Add these lines to the MySQL config file:
wait_timeout = number
interactive_timeout = number
connect_timeout = number
Make sure Java isn't translating 'localhost' to [:::1] instead of [127.0.0.1]
Since MySQL recognizes 127.0.0.1 (IPv4) but not :::1 (IPv6)
This could be avoided by using one of two approaches:
Option #1: In the connection string use 127.0.0.1 instead of localhost to avoid localhost being translated to :::1
Option #2: Run java with the option -Djava.net.preferIPv4Stack=true to force java to use IPv4 instead of IPv6. On Linux, this could also be achieved by running (or placing it inside /etc/profile:
export _JAVA_OPTIONS="-Djava.net.preferIPv4Stack=true"

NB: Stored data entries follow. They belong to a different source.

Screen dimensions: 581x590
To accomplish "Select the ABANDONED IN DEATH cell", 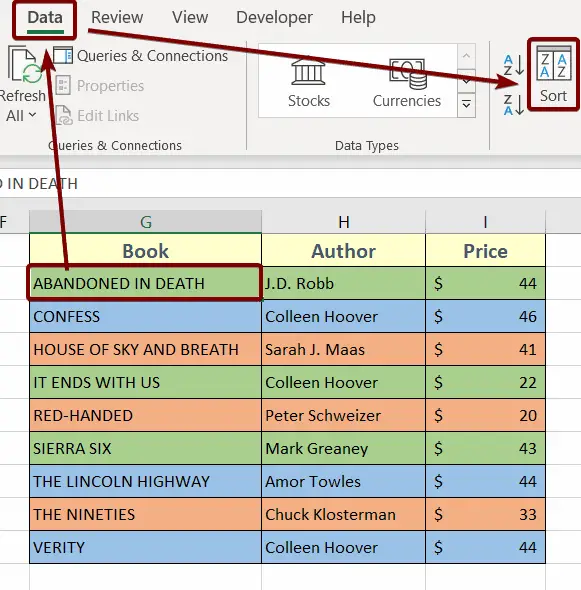I will tap(145, 283).

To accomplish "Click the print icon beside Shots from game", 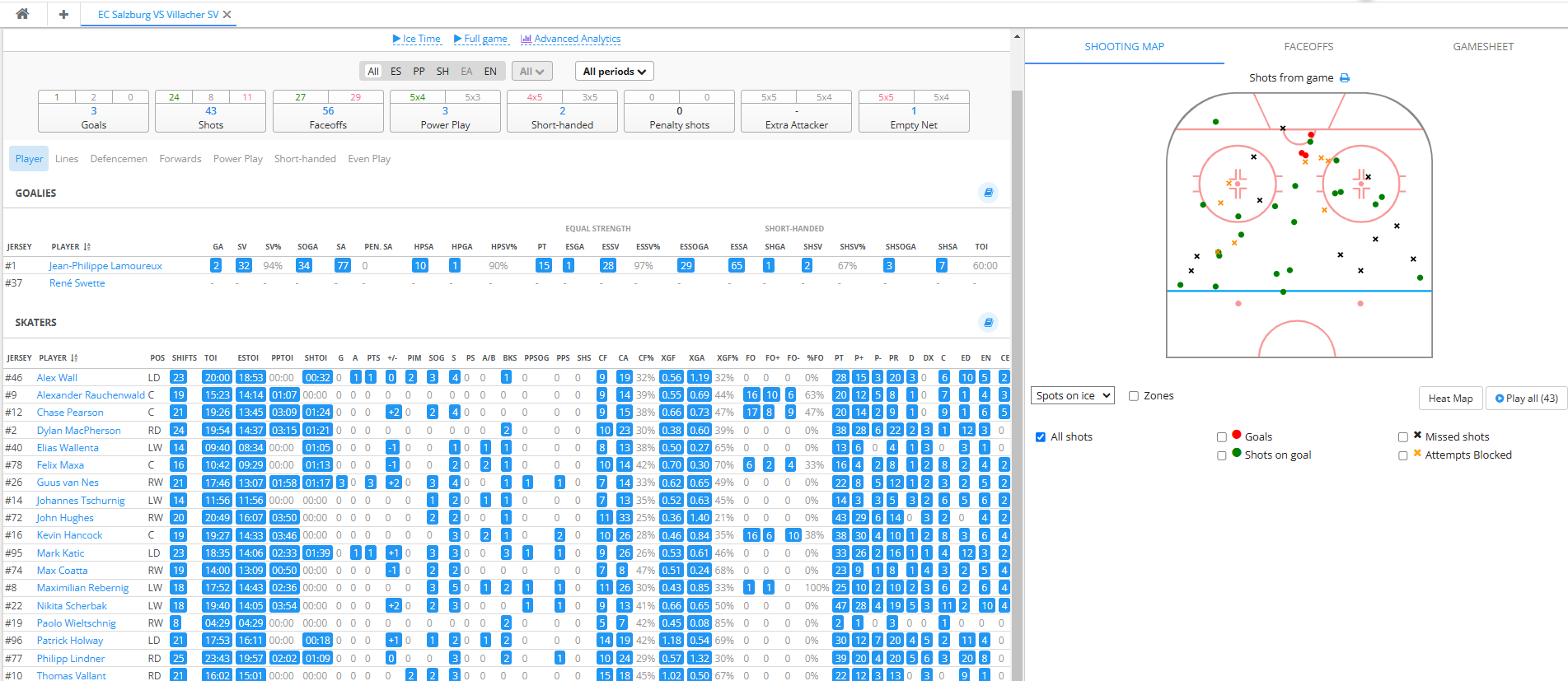I will click(1345, 78).
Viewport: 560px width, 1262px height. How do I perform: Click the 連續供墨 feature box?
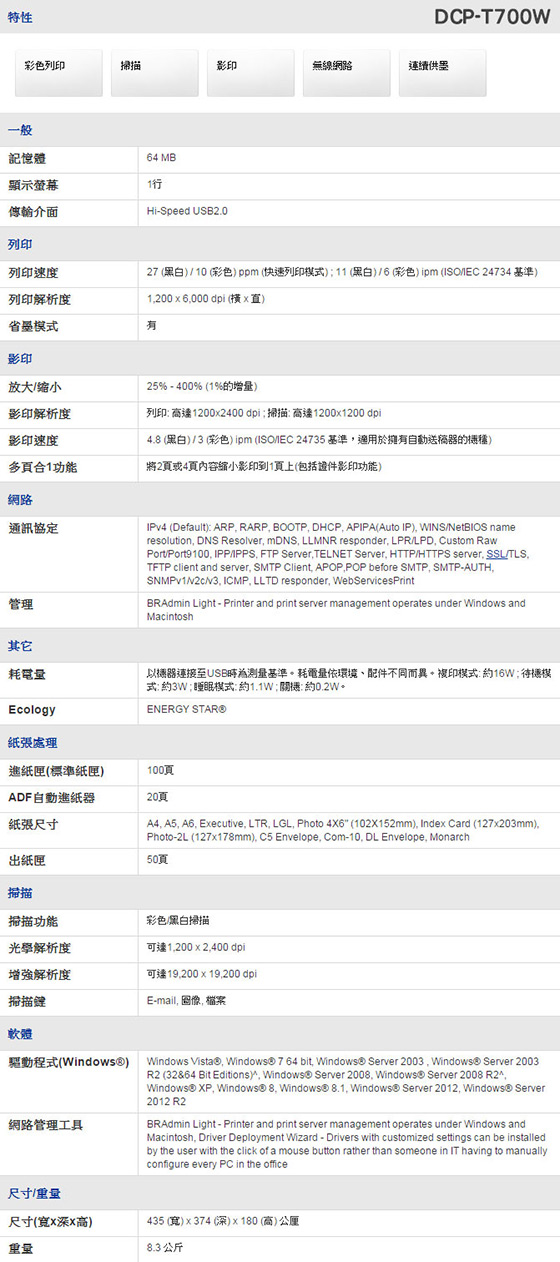coord(442,73)
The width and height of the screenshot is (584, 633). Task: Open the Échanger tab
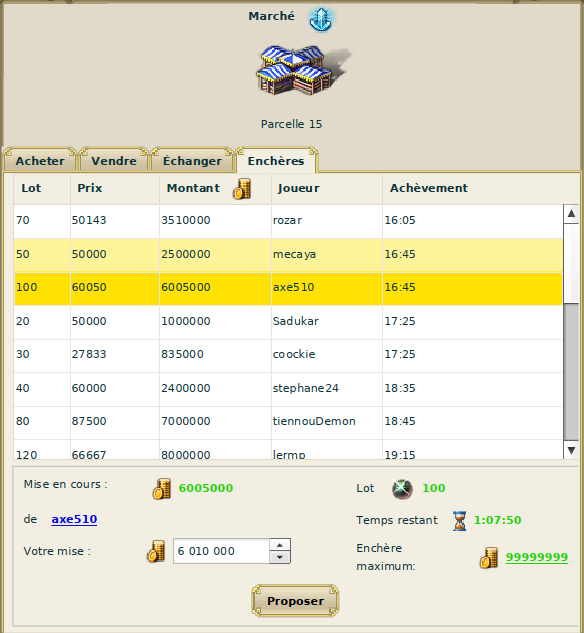(192, 161)
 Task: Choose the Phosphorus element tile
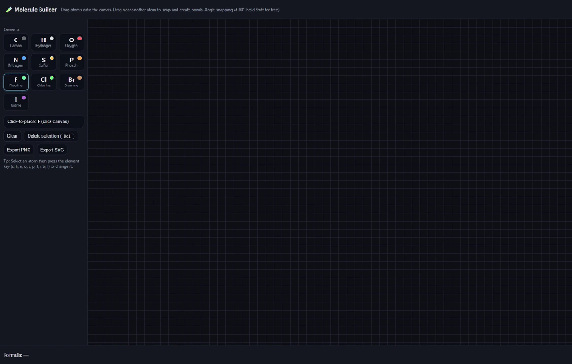coord(72,62)
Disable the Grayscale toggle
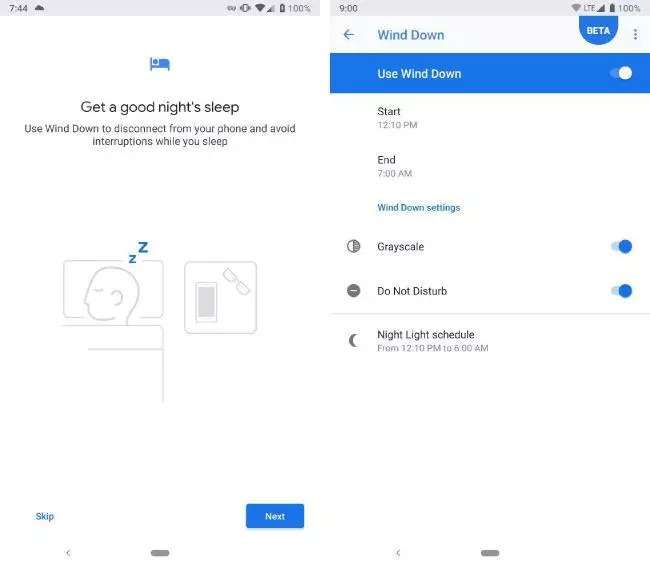This screenshot has height=569, width=650. point(621,247)
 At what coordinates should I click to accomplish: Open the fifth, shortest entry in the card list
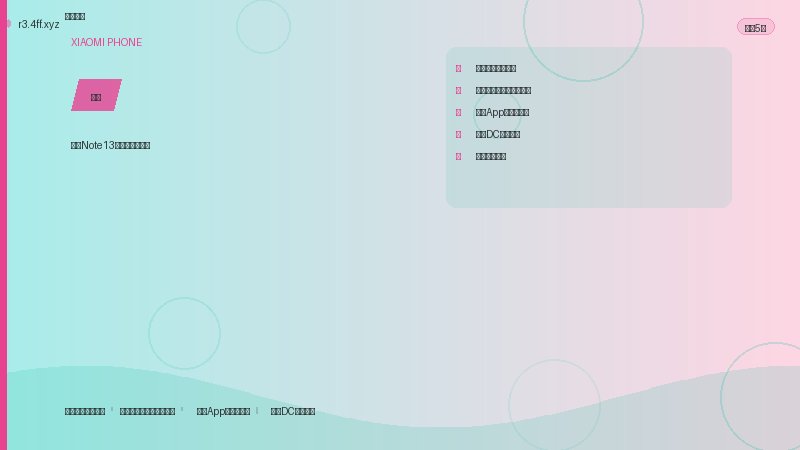point(491,157)
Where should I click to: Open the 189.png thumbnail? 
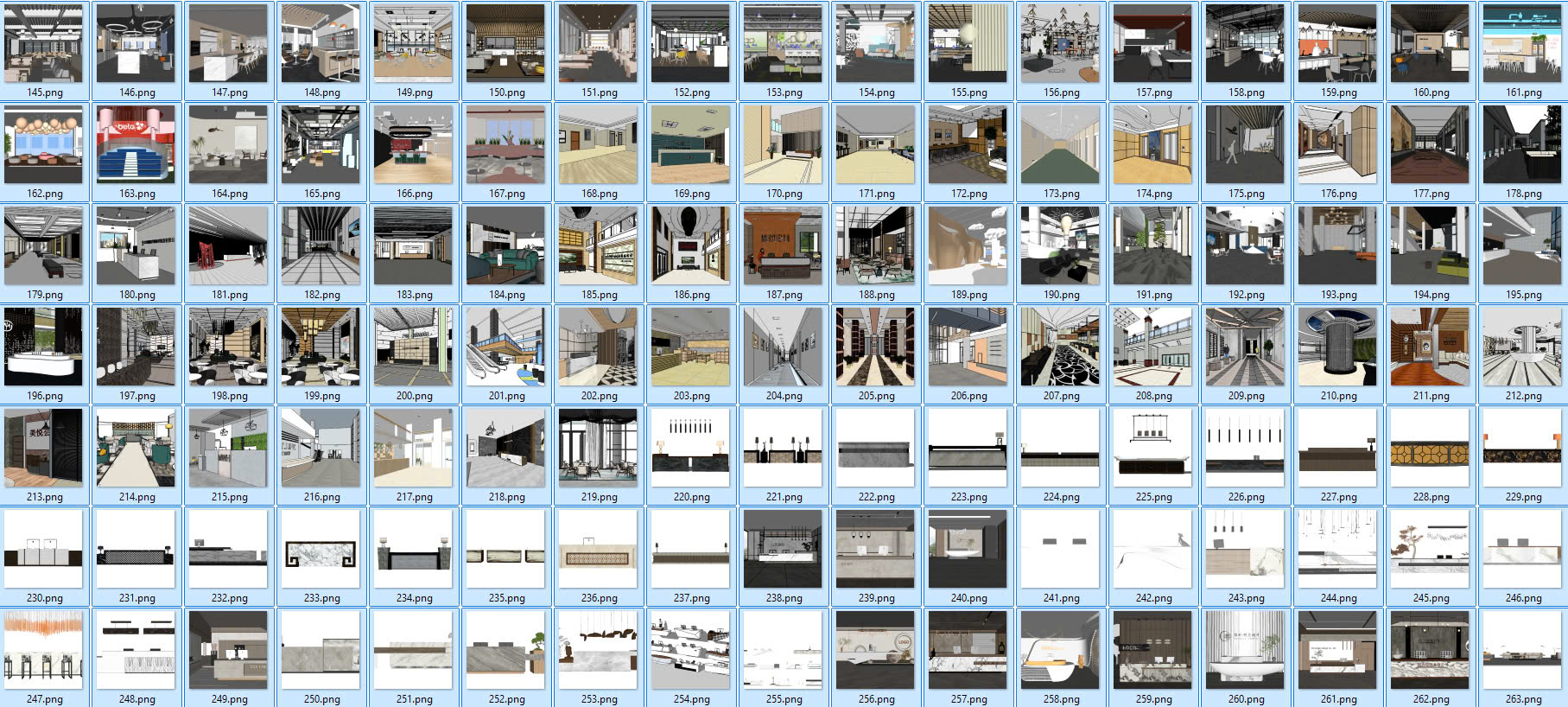[x=968, y=246]
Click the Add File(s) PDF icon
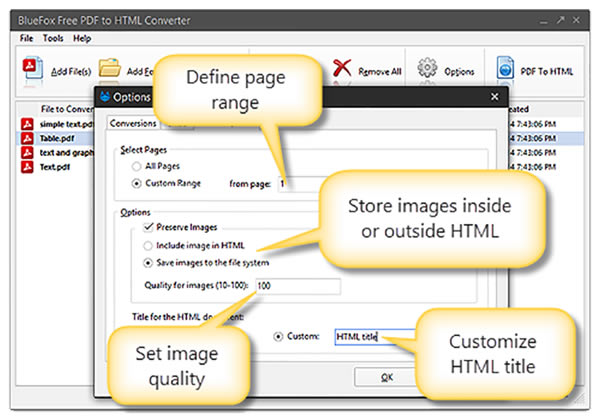This screenshot has height=420, width=600. pos(31,70)
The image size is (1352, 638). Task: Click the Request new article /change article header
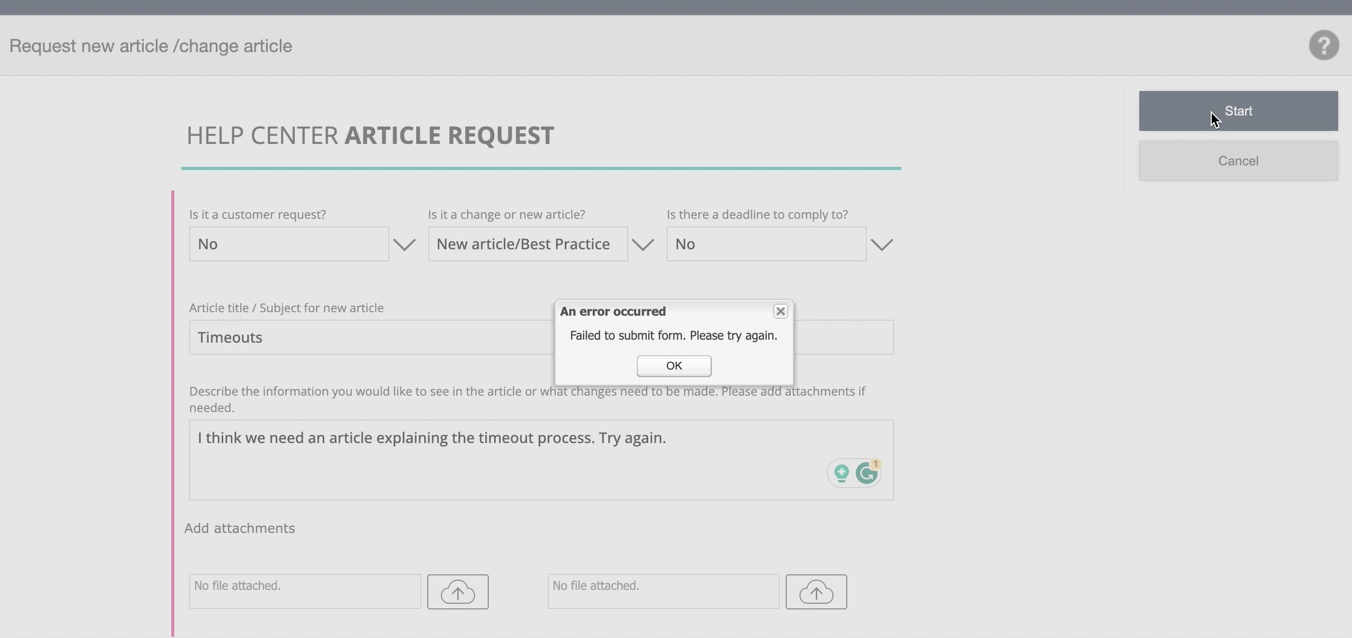coord(150,45)

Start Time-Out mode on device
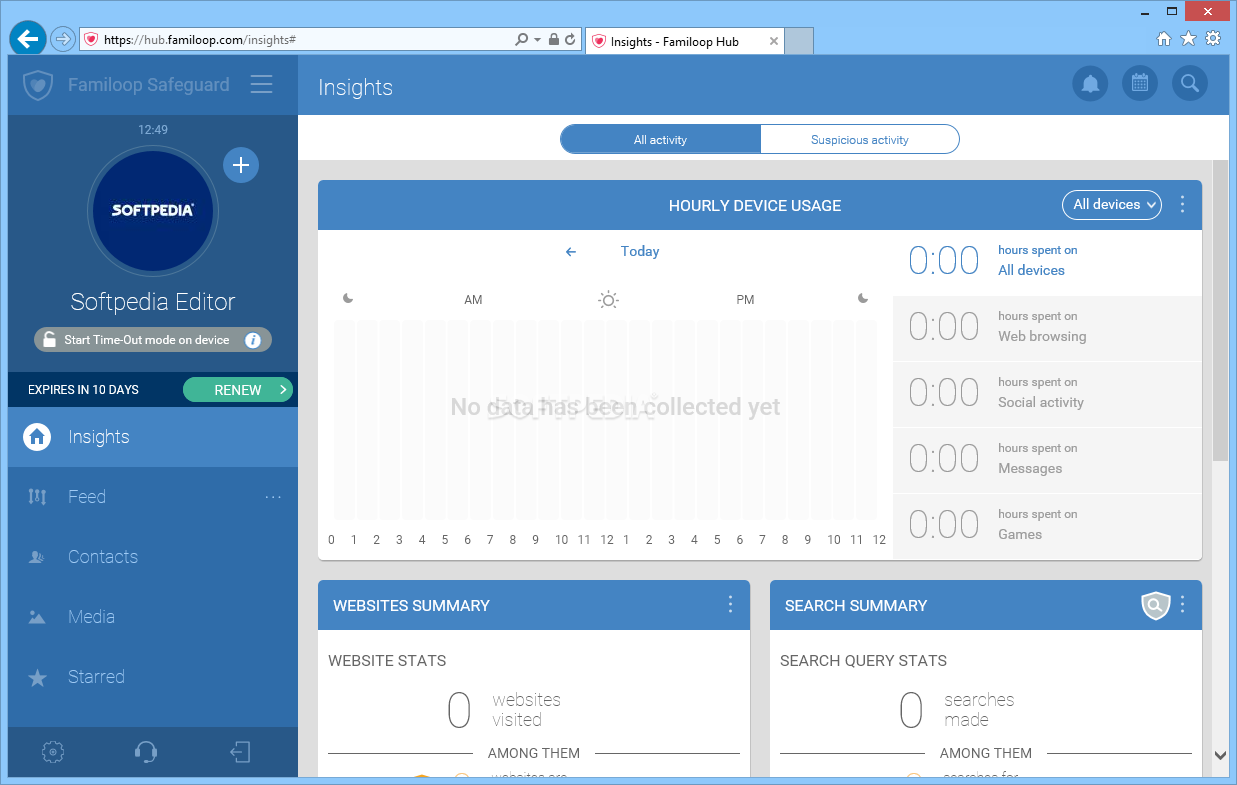[x=153, y=340]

and more. Maybe apply these solutions to MySQL configuration will fix the issue
Another suspicious comment: https://github.com/telefonicaid/fiware-cygnus/blob/master/cygnus-common/src/main/java/com/telefonica/iot/cygnus/backends/mysql/MySQLBackendImpl.java#L399
Do you know @smartcitydevops how many connections to MySQL were opened at that moment?
We think this issue could be closed. @smartcitydevops is that right?
Pleas let's wait to the upgrade of the last Cygnus versión within the production environment where this issue was detected; after that, we would need also a reasonable time to check that this issue does not happen again .
Thank you for raising this question, we will keep you informed
We have two Cygnus in HA to persist data in a MySQL database out of our premises. Both Cygnus instances have writter the following logs in the same second:
time=2019-02-08T06:33:29.697Z | lvl=ERROR | corr=4344c194-2b6b-11e9-9603-fa163e83ea20 | trans=92ce979e-ab26-45c3-b572-a958896394d9 | srv=service| subsrv=/subservice | op=processNewBatches | comp=Cygnus | msg=com.telefonica.iot.cygnus.sinks.NGSISink[569] : CygnusPersistenceError (SQLException). Connection error (Communications link failure The last packet sent successfully to the server was 0 milliseconds ago. The driver has not received any packets from the server.). Stack trace: [com.telefonica.iot.cygnus.backends.mysql.MySQLBackendImpl$MySQLDriver.getConnection(MySQLBackendImpl.java:416), com.telefonica.iot.cygnus.backends.mysql.MySQLBackendImpl.insertContextData(MySQLBackendImpl.java:147), com.telefonica.iot.cygnus.sinks.NGSIMySQLSink.persistAggregation(NGSIMySQLSink.java:556), com.telefonica.iot.cygnus.sinks.NGSIMySQLSink.persistBatch(NGSIMySQLSink.java:200), com.telefonica.iot.cygnus.sinks.NGSISink.processNewBatches(NGSISink.java:558), com.telefonica.iot.cygnus.sinks.NGSISink.process(NGSISink.java:370), org.apache.flume.sink.DefaultSinkProcessor.process(DefaultSinkProcessor.java:68), org.apache.flume.SinkRunner$PollingRunner.run(SinkRunner.java:147), java.lang.Thread.run(Thread.java:748)]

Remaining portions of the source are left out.